От выпитого кофе и слов матери я настолько подбодрилась, что предложила сходить к забору, где так хорошо пахнут цветы.

— Может, сорвем несколько цветков или даже парочку яблок… — сказала я. Настроение матери передалось и мне. В самом деле, лучше ни о чем не думать. Но мать отказалась пойти.

— Не болтай глупостей… Все-таки я сварила кофе, — повторила она.

Удивительно, сколько она сожгла всякого хлама. Эта победа над раскалившимся докрасна камином и пустым дровяным ящиком как будто приободрила ее. Она словно гордилась тем, что из-за чашки кофе спалила деревянные ложки, щетку для мытья полов, деревянную мешалку и корзину из-под провизии. Неожиданно она открыла в себе новые возможности, о которых раньше не подозревала. Это обрадовало ее, придало уверенности. Во всяком случае, ей так казалось.
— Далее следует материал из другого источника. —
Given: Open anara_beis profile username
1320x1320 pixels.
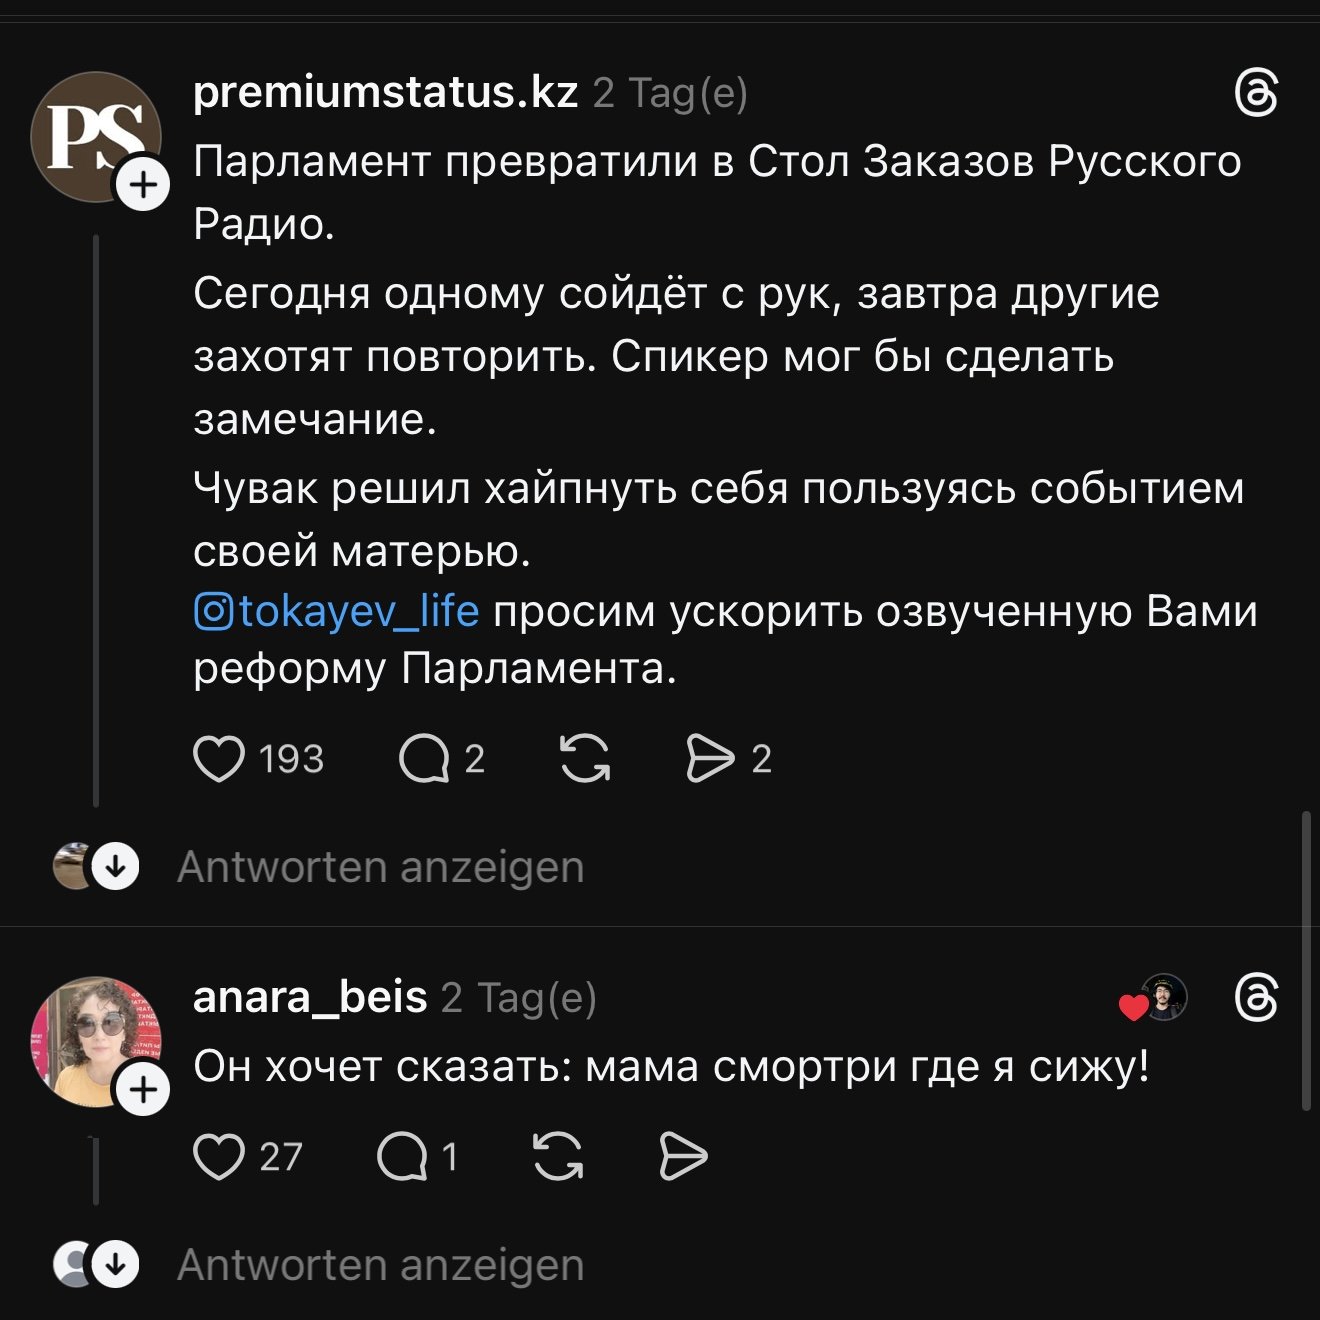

— Завтра все-таки купи где-нибудь туфли, — сказала я, боясь, как бы она не вздумала всегда ходить босиком, как цыганки, которых мне не раз приходилось видеть.

— Конечно, куплю, к чему экономить. Все равно толку не будет.

Я снова попыталась заснуть, а мать начала вытряхивать пыль из своей единственной пары чулок, в которых она притащилась от городской таможни. Постель на диване по-прежнему была устроена на двоих, а ведь мать знала, что «он» не придет домой, и могла бы взять меня к себе. Но она этого не сделала. В конце концов после всех треволнений я заснула крепким сном.